En dépit de son zèle apostolique, Peck s’efforce de recueillir et de traduire, à la demande de Franz Boas*, des données ethnographiques de grande qualité, notamment sur le chamanisme, que Boas publiera dans The Eskimo of Baffin Land and Hudson Bay, from notes collected by Capt. George Comer, Capt. James S. Mutch and Rev. E. J. Peck (ouvrage en deux volumes paru à New York en 1901 et 1907). Peck réalise ses dernières translittérations de la Bible entre 1895 et 1917. À partir de 1905, il porte le titre de surintendant des missions dans l’Arctique.

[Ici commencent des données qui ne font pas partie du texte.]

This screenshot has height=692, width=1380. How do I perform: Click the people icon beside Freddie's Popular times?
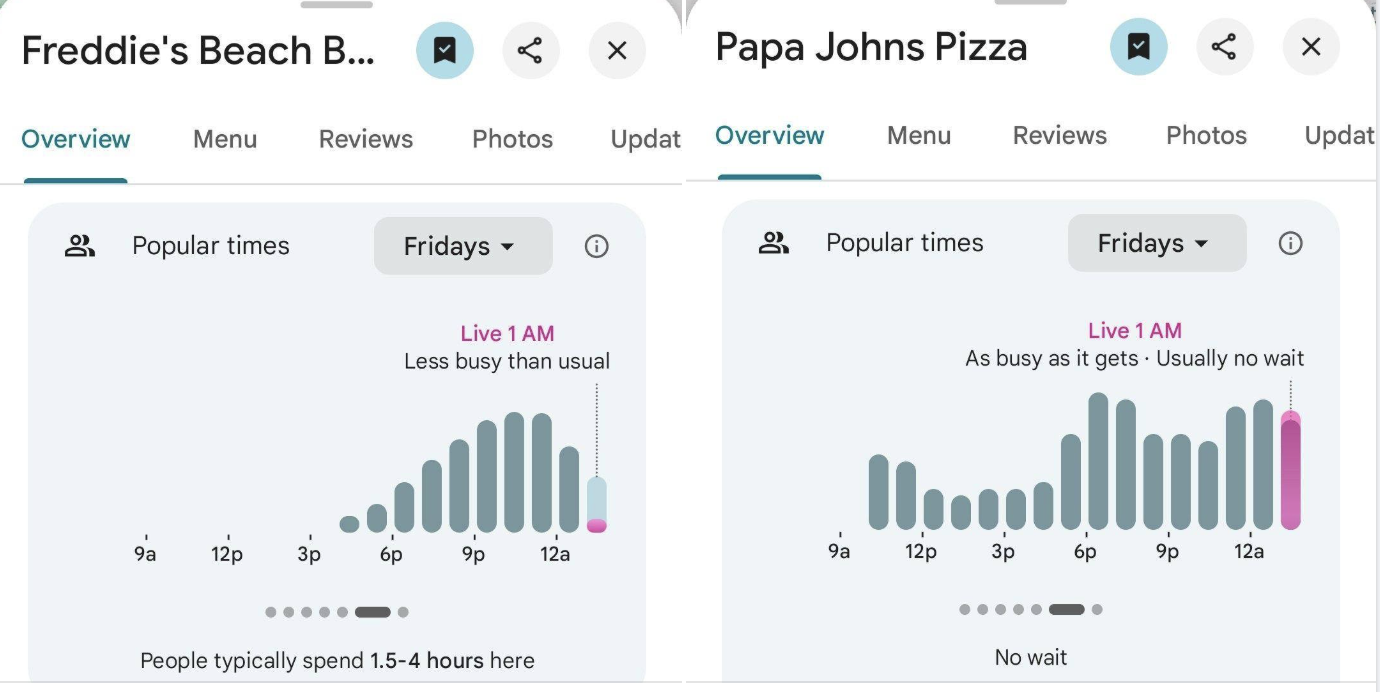(79, 246)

Bien que, en 1903, la Church Missionary Society ait décidé de se retirer progressivement du Canada, Peck consacre la plus grande partie de son temps à la collecte de fonds pour assurer la poursuite de l’évangélisation sur l’île de Baffin. Il réside surtout à Ottawa, mais il fait encore plusieurs visites ponctuelles (1909, 1911, 1917, 1918, 1919) dans le détroit d’Hudson, entre autres à Lake Harbour (Kimmirut, Nunavut), dans la baie Wakeham et au fort Chimo. En 1919, il rédige une grammaire et un dictionnaire en langue inuit. L’Eskimo grammar (Ottawa, 1919) connaîtra plusieurs rééditions, tandis que l’Eskimo-English dictionary sera édité par le révérend William Gladstone Walton à Hamilton, en Ontario, en 1925. En 1920, à l’occasion du centenaire de la Church Missionary Society sur la terre de Rupert, Peck rédige une brochure sur les Inuits et l’histoire de l’évangélisation dans l’Arctique de l’Est canadien. Destiné à un large public, ce texte, intitulé The Eskimo : our brethren of the Arctic et dans lequel l’auteur fait état de ses besoins matériels et financiers, est publié, probablement à Toronto, vers 1922.

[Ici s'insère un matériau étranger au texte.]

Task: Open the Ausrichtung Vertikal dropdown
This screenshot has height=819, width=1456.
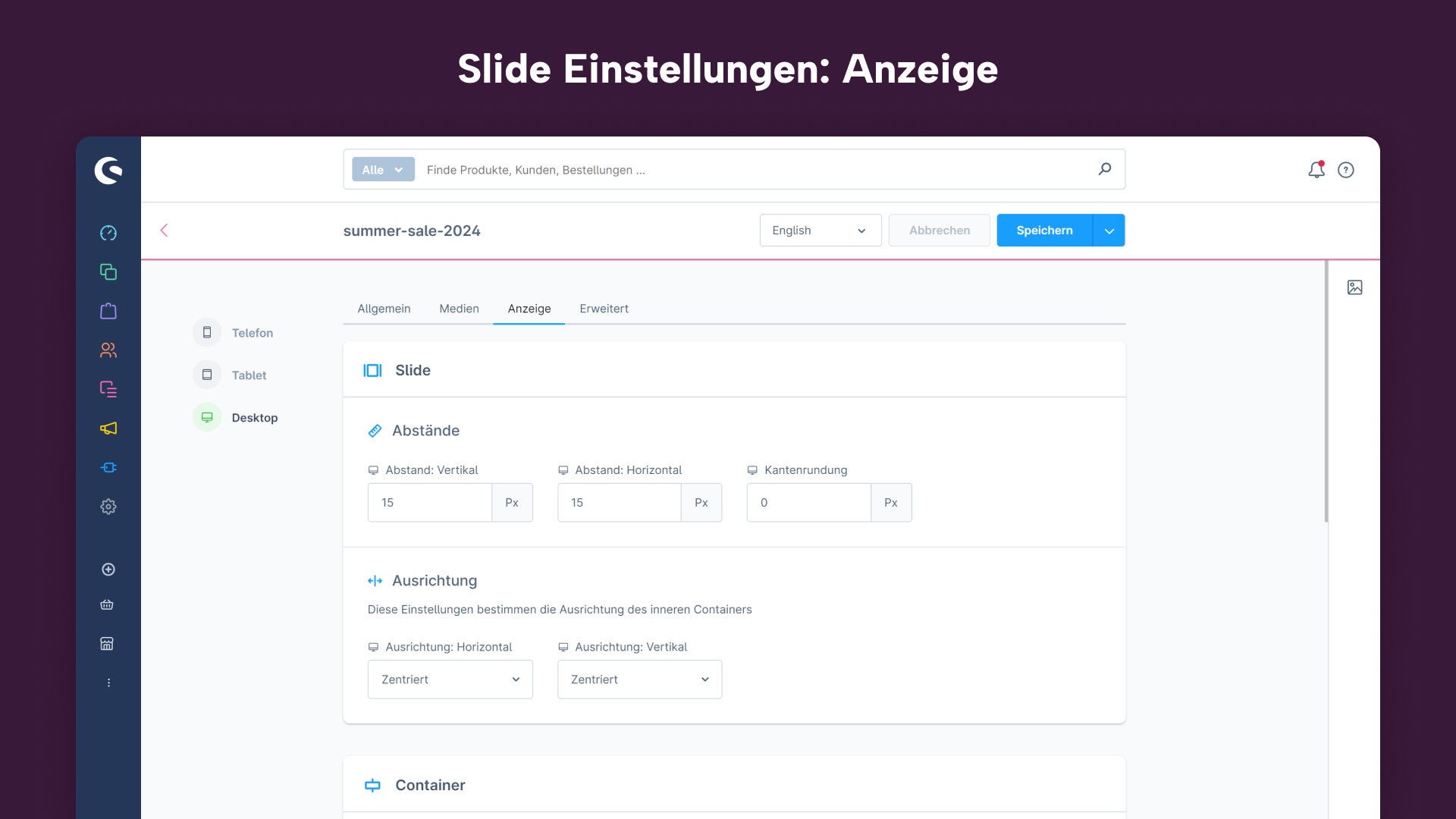Action: (x=638, y=679)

Malgré de faibles moyens techniques et financiers, Edmund James Peck souhaitait résoudre à tout prix la question de l’implantation du christianisme chez les Inuits nomades. Il s’est montré particulièrement fidèle aux principes de Henry Venn, troisième secrétaire de la Church Missionary Society. Ainsi, sur l’île de Baffin comme dans ce qui deviendra le Nunavik, dans la province de Québec, ses méthodes catéchistiques se sont toujours organisées autour de deux pôles : la traduction, puis la mise en circulation rapide, des Saintes Écritures et, conformément à la Native Church Policy adoptée par la Church Missionary Society, la formation de prosélytes et leaders indigènes. Peck a souvent recruté parmi d’anciens chamans les premiers ministres inuits, notamment les Melucto, Peter Tulugaqjuaq et Luke Qillaapik. Ses pairs l’ont baptisé « l’apôtre des Inuits » ; ces derniers lui ont rendu hommage en le surnommant Uqammaq, « celui qui parle bien ».

Frédéric Laugrand

Outre les ouvrages déjà mentionnés, Edmund James Peck a aussi publié de nombreux articles dans le Church Missionary Gleaner (Toronto) et le Moosonee and Keewatin Mailbag (Moosonee, Ontario).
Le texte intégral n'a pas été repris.